# Specific 3D Printers, Scanners, & Hardware > CTC 3D Printers >  Help with Simplify 3D

## Hawk

I have Simplify 3D that I purchased about 6 months ago to use with my Wanaho i3. I just recently got the CTC Dual and am having a hard time getting good prints when using Simplify 3D. I have tried using the default settings for this printer and tweaking them some but no matter what I do the prints come out with several issues. The first is what looks like ringing, second looks like temporary under extrusion and lastly the top walls aren't filling in completely. I have tried going both ways on the extrusion multiplier and it doesn't help. I also added extra top walls, which didn't help either. I can slice the same stl with Makerbot Desktop and I don't have the same issues. The prints from it look good so I know it's not a hardware issue. Does anyone have any pointers on what to do or a fff file that could point me in the right direction? I can post some pictures if it will help. Thanks a lot.

----------


## Bassna

I can send you a factory file with my settings that I have used on CTC before. Shoot me a message on here maybe it can fix your problems

----------


## Hawk

As an update to everyone on this, I have been able to increase the print quality some with the help of others (thank you for the help) but I am not getting the same quality and speed consistently. Makerbot Desktop is outperforming Simplify3D on my printer. I still have no good explanation for it but it is what it is.

----------


## curious aardvark

weird. 
What printer profile are you actually using ?

----------


## Hawk

> weird. 
> What printer profile are you actually using ?
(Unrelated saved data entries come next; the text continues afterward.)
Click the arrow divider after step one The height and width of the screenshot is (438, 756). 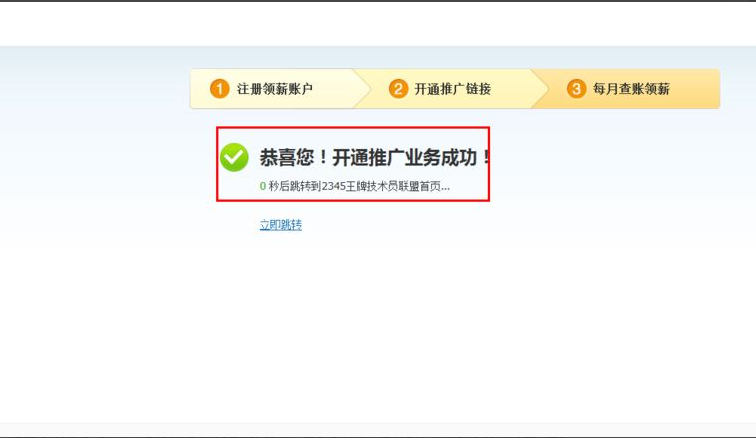pyautogui.click(x=362, y=89)
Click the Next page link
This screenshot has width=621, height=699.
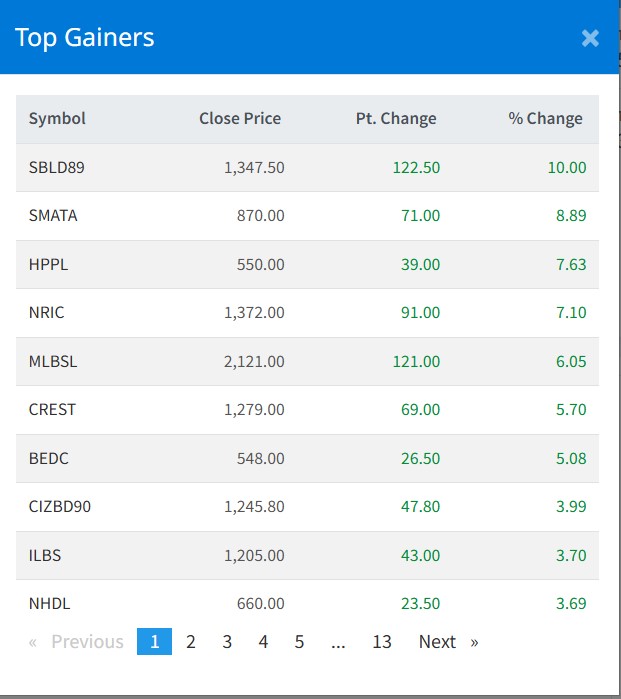click(447, 642)
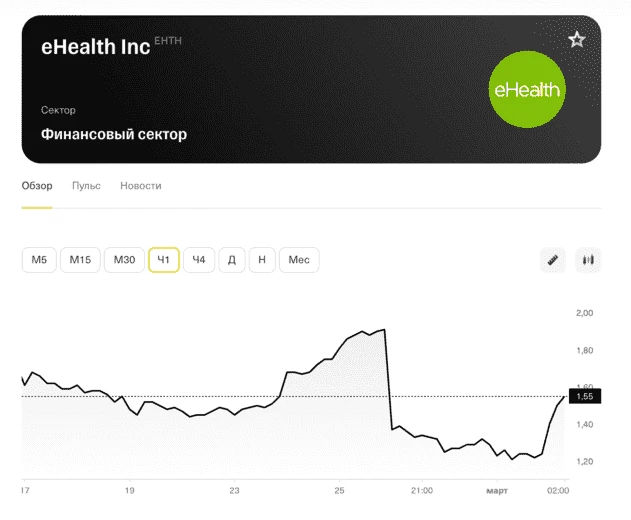The image size is (631, 520).
Task: Select the М15 timeframe
Action: [x=81, y=260]
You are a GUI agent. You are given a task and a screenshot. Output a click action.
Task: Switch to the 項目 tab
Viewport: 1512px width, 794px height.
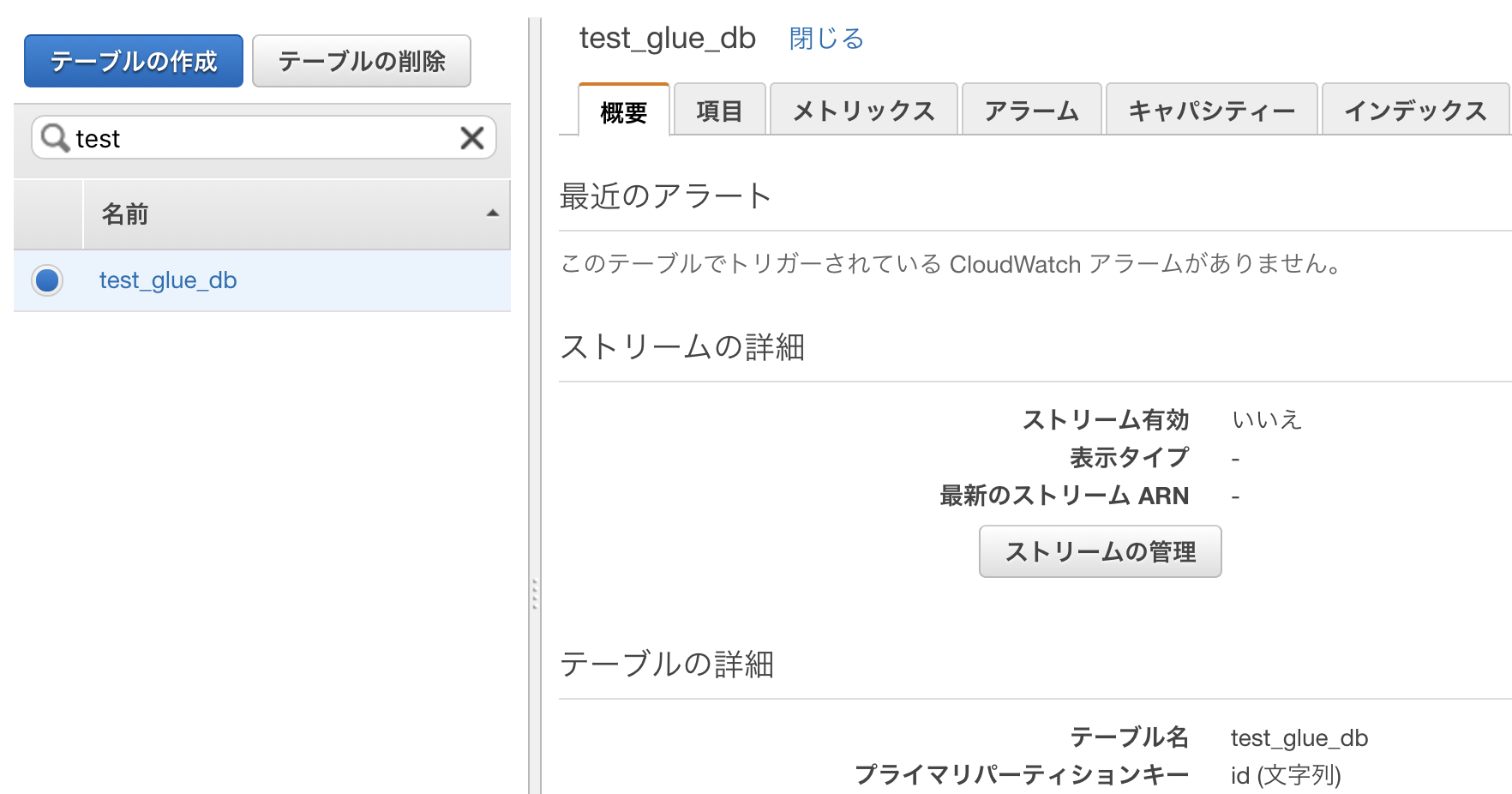718,110
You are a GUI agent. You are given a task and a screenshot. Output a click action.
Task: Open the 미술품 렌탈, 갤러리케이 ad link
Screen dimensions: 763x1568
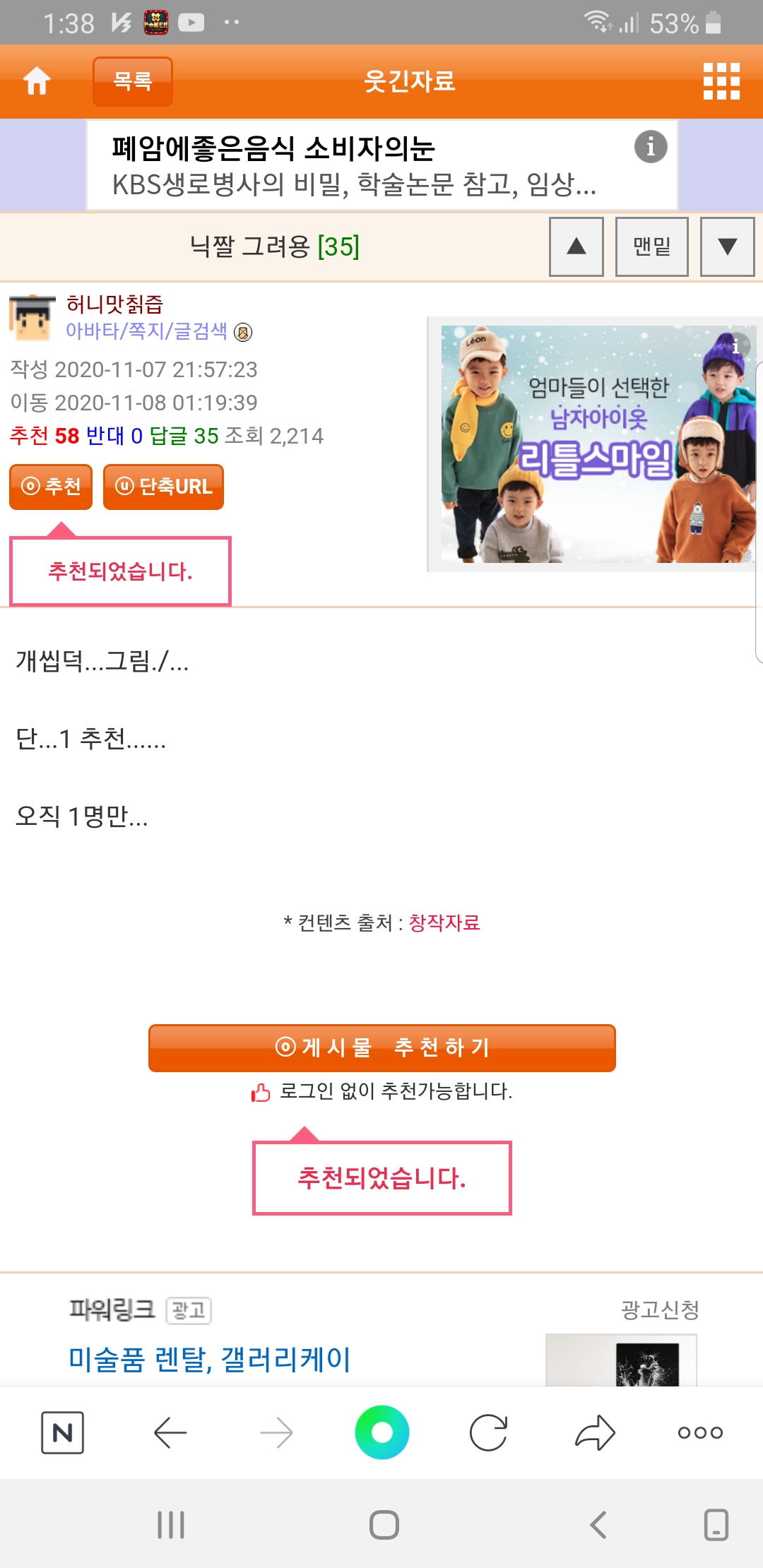click(210, 1359)
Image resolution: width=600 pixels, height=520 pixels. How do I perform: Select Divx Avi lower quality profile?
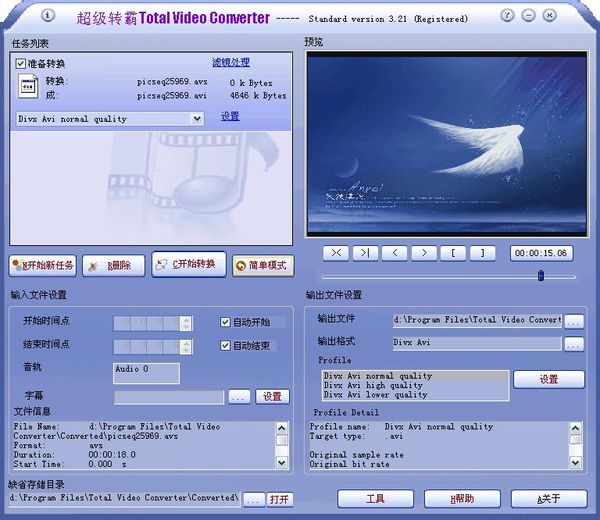click(x=375, y=394)
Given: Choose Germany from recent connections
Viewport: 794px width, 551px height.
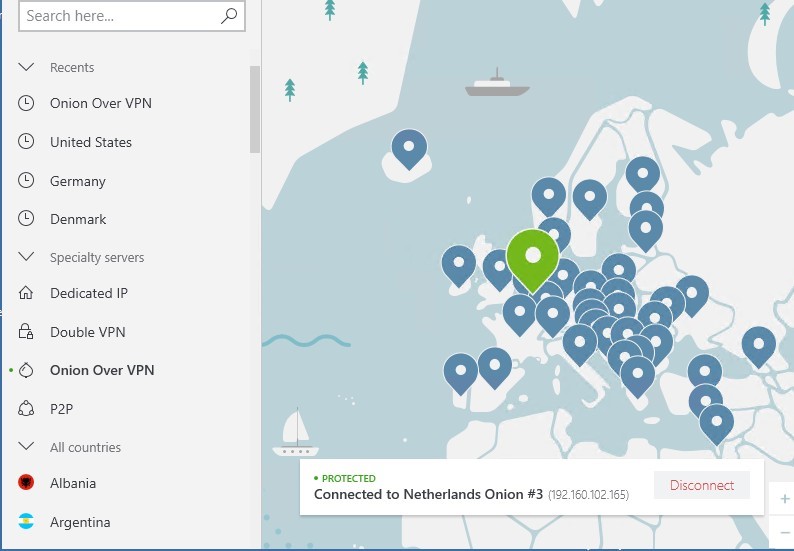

I've tried the CTC profile and the Makerbot Rep 1 profile as well as making numerous tweaks and changes to each. With my Wanhao i3, Simplify3D is far superior to Cura or any other slicer for that matter. Definitely odd but I don't know what else there is to do. Simplify3D support is not helpful in this situation, they want to blame the hardware even though Makerbot Desktop is functioning fine. Simplify3D was worth the money for use on my Wahnao but I do wish it would work as well on the CTC.

----------